Sebaiknya vaksinasi tidak dilakukan pada ibu hamil, karena belum lengkapnya informasi mengenai pengaruh vaksin terhadap janin. Vaksinasi juga tidak diberikan pada penderita dengan keganasan atau yang dalam pengobatan terhadap penyakit keganasan

2. Serum
a. Serum Anti Diptheri
Serum Anti Diptheri ini adalah serum yang dibuat dari plasma kuda yang dikebalkan terhadap toksin difteri. Plasma ini dimurnikan dan dipekatkan serta mengandung fenol 0.25% sebagai pengawet.
b. Serum Anti Tetanus
Serum Anti Tetanus ini adalah serum yang dibuat dari plasma kuda
yang dikebalkan terhadap toksin tetanus. Plasma ini dimurnikan
dan dipekatkan serta mengandung fenol 0.25% sebagai pengawet.
c. Serum Anti Bisa Ular
Serum Anti Bisa Ular adalah serum polivalen yang berasal dari plasma kuda yang dikebalkan terhadap bisa ular yang mempunyai efek neurotoksik (ular jenis Naja sputarix-ular kobra, Bungarus fasciatus-ular belang) dan hemotoksik (ular Ankystrodon rhdostoma-ular tanah) yang kebanyakan ada di Indonesia. Berfungsi untuk pengobatan terhadap gigitan ular berbisa yang mengandung efek neurotoksik (Naja sputatrix / ular Kobra, Bungarus fasciatus / ular Belang) dan efek hemotoksis (Ankystrodon rhodostoma / ular Tanah).
d. Serum Anti Rabies
Serum Anti Rabies ini adalah serum yang dibuat dari plasma kuda yang dikebalkan terhadap virus rabies. Plasma ini dimurnikan dan dipekatkan serta mengandung fenol 0.25% sebagai pengawet.

2.3 Golongan Obat
1. Vaksin
    a. Vaksin BCG Kering
-     Indikasi : Digunakan sebgai pencegahan terhadap penyakit TBC Bagi mereka yang bereaksi Negatif terhadap tes Tuberkulin,
-    Kontra Indikasi : Bila reaksi mantoux positif pelindungan yang diberikan oleh Vaksinasi ini adalah untuk 10-15 tahun.

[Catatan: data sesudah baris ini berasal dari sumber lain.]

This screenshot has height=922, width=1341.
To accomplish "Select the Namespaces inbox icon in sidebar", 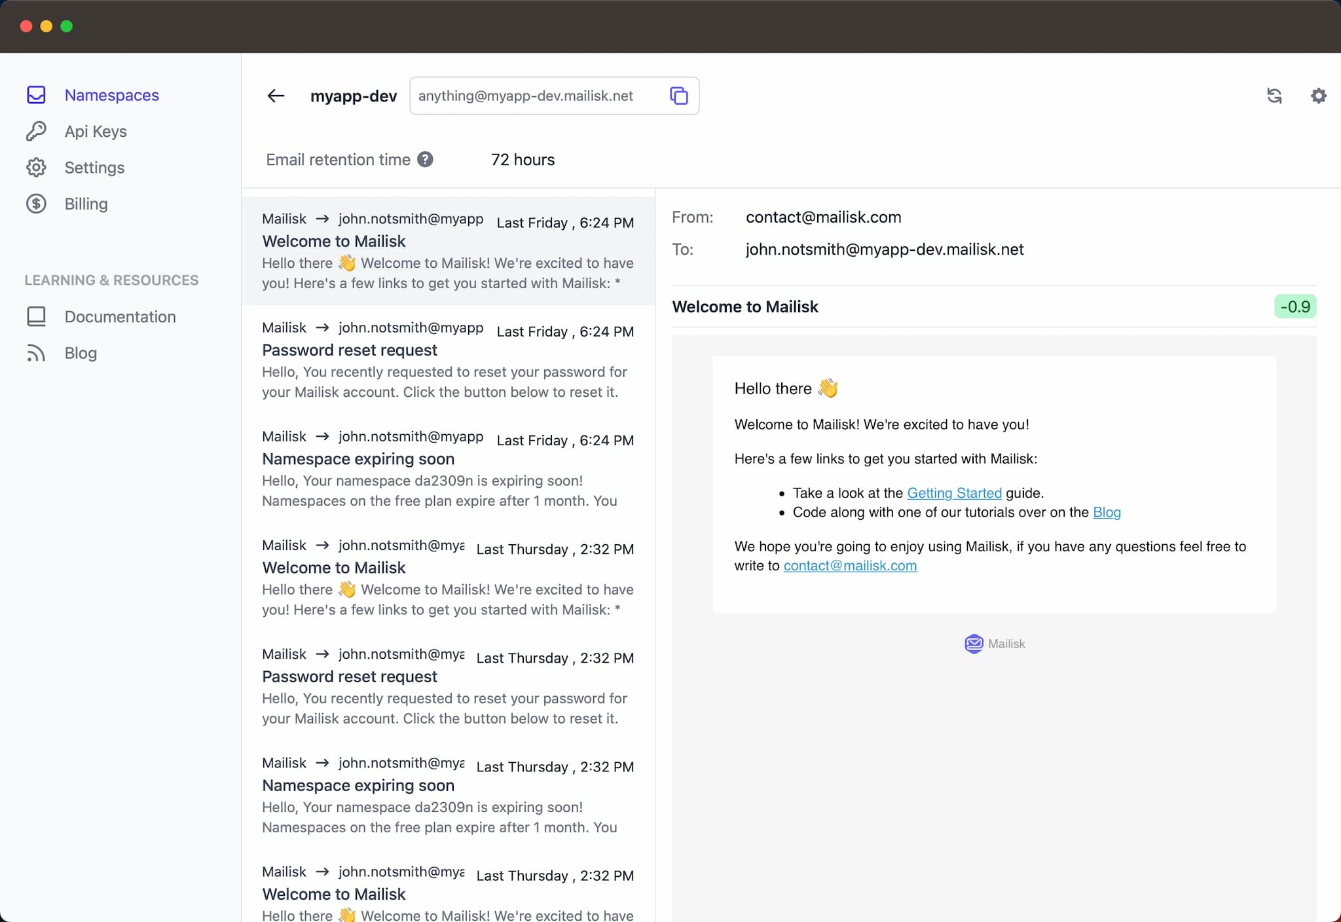I will 36,95.
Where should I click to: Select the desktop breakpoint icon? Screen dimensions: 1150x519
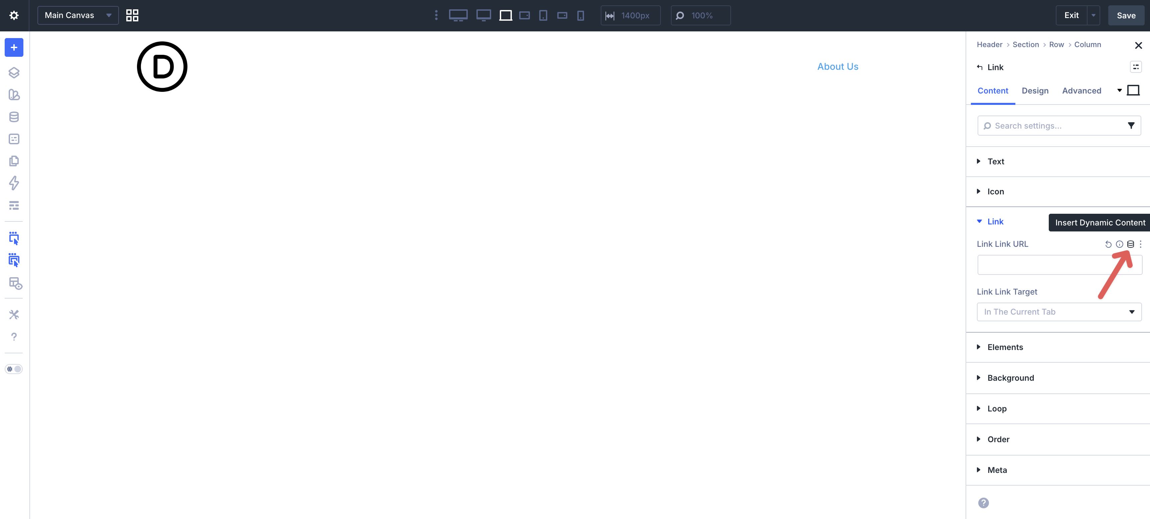point(458,15)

-    Epek samping : Timbul ulserasi dan abses pada tempat injeksi yang kemudian terjadi parut. Beberapa Tuberkulostatika dapat mengurangi efektifitas vaksinasi karena perlipat gandaan mycobacterium terhambat.
-    Dosis : Bayi kurang dari 1 tahun 0,05 ml . i.k: anak < 1 tahun 0,1ml i.k . imunisi ulang usia 5-7 th 0,1 ml dan usia 12-15 th 0,1 ml.
b. Vaksin Campak kering
-    Dosis : Anak mulai umur 9 bulan s.k. 1 dosis 0,5 ml dari vaksin yang telah dilarutkan.
-    Efek saamping : terdapat kejang yang ringan dan tidak berbahaya pada hari ke 10-12 setelah penyuntikan.
c. Vaksin Hepatitis B rekombinan
-    Indikasi : Digunakan untuk imunisasi aktif terhadap infeksi yang disebabkann oleh HBV tidak untuk hepatitis A atau C. khusus di anjurkan bagi mereka yang memiliki resiko tinggi terhadap infeksi oleh virus ini. Misalnya penderika hemofili, pasen hemodialisis dan orang yang sering mendapatkan transpusi darah pencandu obat bius suntik dan homoseksual.
-    Wanita hamil : Vaksinasi tidak di anjurkan karena efek antigen terhadap janin belum diketahui .
-    Dosis : Vaksin terdiri dari 3 dosis yang disuntikan i.m. dengan interval 1 dan 6 bulan (Pada bulan 1, 2, daan 7). Kemudian setiap 5 th setelah imunisasi dasar .
d. Vaksin kolera
-    Tiap mili mengandung suspense dfari 4 miliar kuman Vibrio cholerae inaba resp.ogawa yang telah dimatikan melalui pemanasan. Kadang-kadang juga digunakan tipe EL tor. Perlindungan (terbatras) yang diberikan oleh vaksinasi ini terhadap kolera menurun setelah 3-6 bulan.
-    Dosis : untuk inunisasi dasar s.k. 2 dosis dengan jarak 4-6 minggu. Dosis sesuai usia.
5. Obat Golongan antihistamin
- Merupakan Vaksin antiserum dan imonologikal untuk mengendalikan/mencagah alergi dalam jangka waktu panjang
- Mekanismenya bekerja menghambat reseptor H1 (AH1) yang menyebabkan timbulnya reaksi alergi akibat dilepaskannya histamin. Histamin inilah yang kemudian menimbulakn Reaksi vaksin/imunisasi seperti gatal-gatal, rauim kemerahan, pikek, bersin,dll.